日本企業のグローバル経営とイノベーション

執筆者 三本松 進  (上席研究員)
発行日/NO. 2005年8月  05-J-025
ダウンロード/関連リンク

概要

日本企業のグローバル経営の状況を見ると、一部に着実な成果を上げている企業もあるが、一般的には、グローバルな知識経済化時代における事業環境変化とビジネスチャンスを十分に生かし切っているとは思われない。

本研究において、今後の日本企業のグローバル経営にとって必要な要素を、企業の形の要素、組織設計、経営方式、グローバルにダイナミックな競争力、グローバル経営上の組織能力等について概念化した。これにより、日本企業のグローバル経営に関し、これら概念化した要素により、その業種別の企業の行動原理と市場での経営上の成果との関係の新たな全体像を示す研究上の全体フレームを構築した。

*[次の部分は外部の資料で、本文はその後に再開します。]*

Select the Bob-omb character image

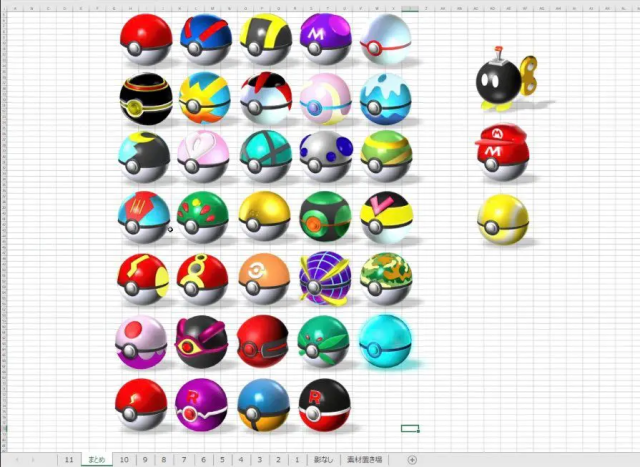click(x=501, y=81)
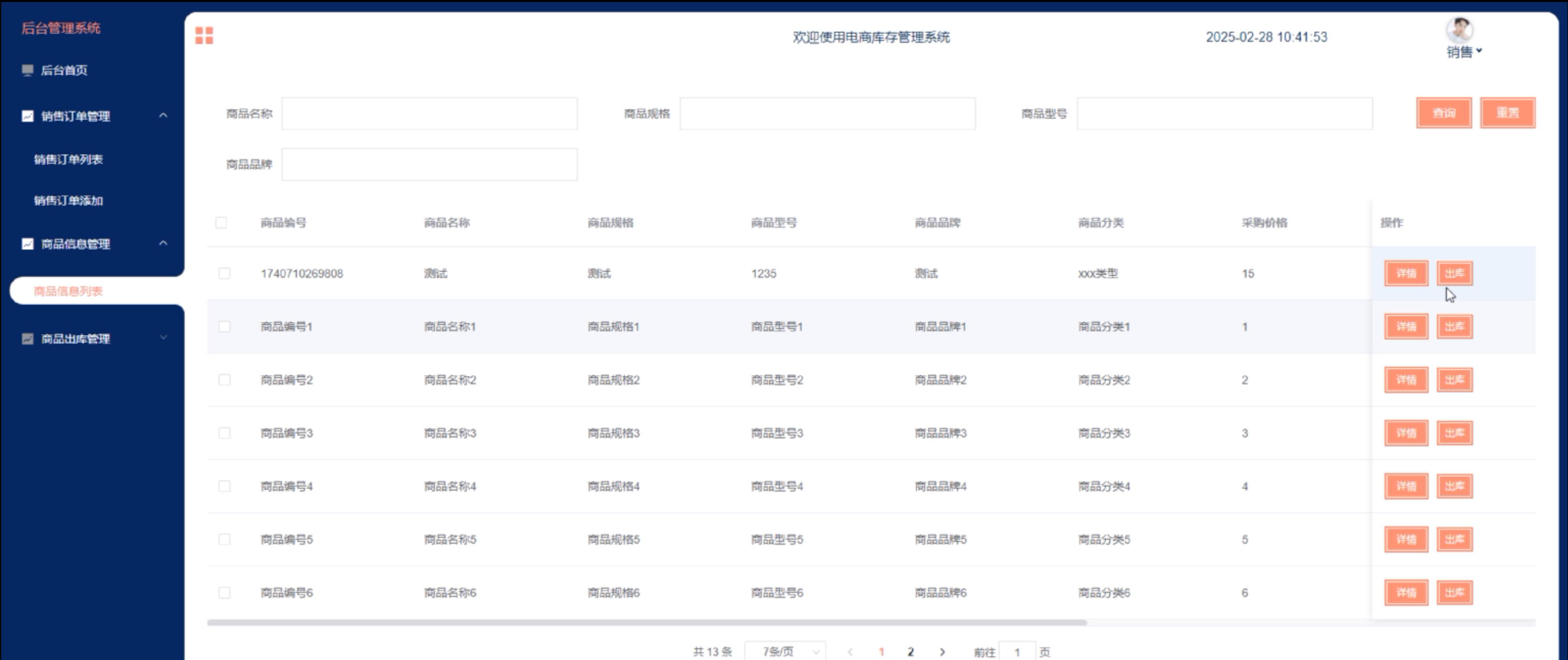Viewport: 1568px width, 660px height.
Task: Collapse the 销售订单管理 menu chevron
Action: pyautogui.click(x=163, y=115)
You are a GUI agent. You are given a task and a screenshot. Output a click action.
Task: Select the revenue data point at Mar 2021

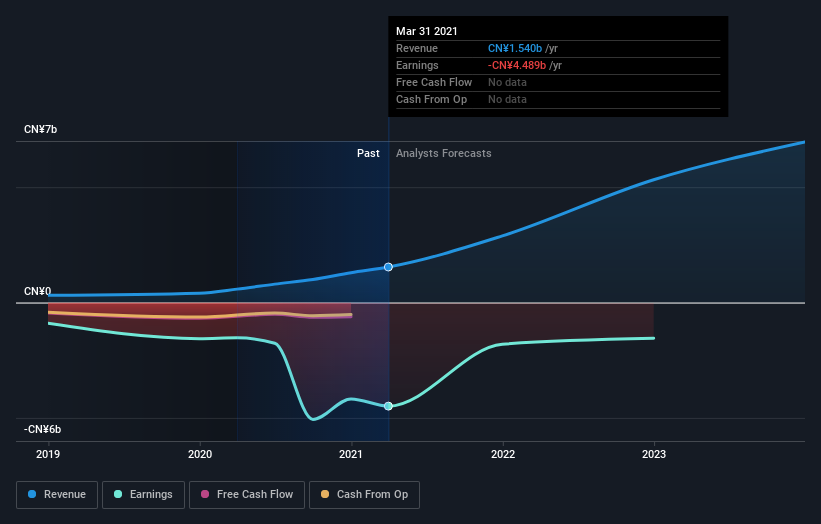coord(388,267)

このフレームの妥当性を内外のグローバル経営上の先進事例で確認したが、概ねその妥当性が確認された。

最近、ディジタル技術、モジュール型技術を活用する産業に属する企業で、トランスナショナル的日本企業が実現し、また、それを超えたグローバルなメタナショナル的な優位性を構築する外国企業が出現し、それぞれ市場で経営上の成果を上げているが、今回の全体フレームで、それらの仕組みが体系的に説明可能となった。

また、今回の研究成果及び上記確認作業で明らかになった日本企業のグローバル経営の強みと今後の課題についての提言も行っている。

いずれにしても、今回の研究は、本領域での新しいフレームワークによる本格的な研究に向けた第一歩であり、関係方面の今後の研究の参考になれば幸いである。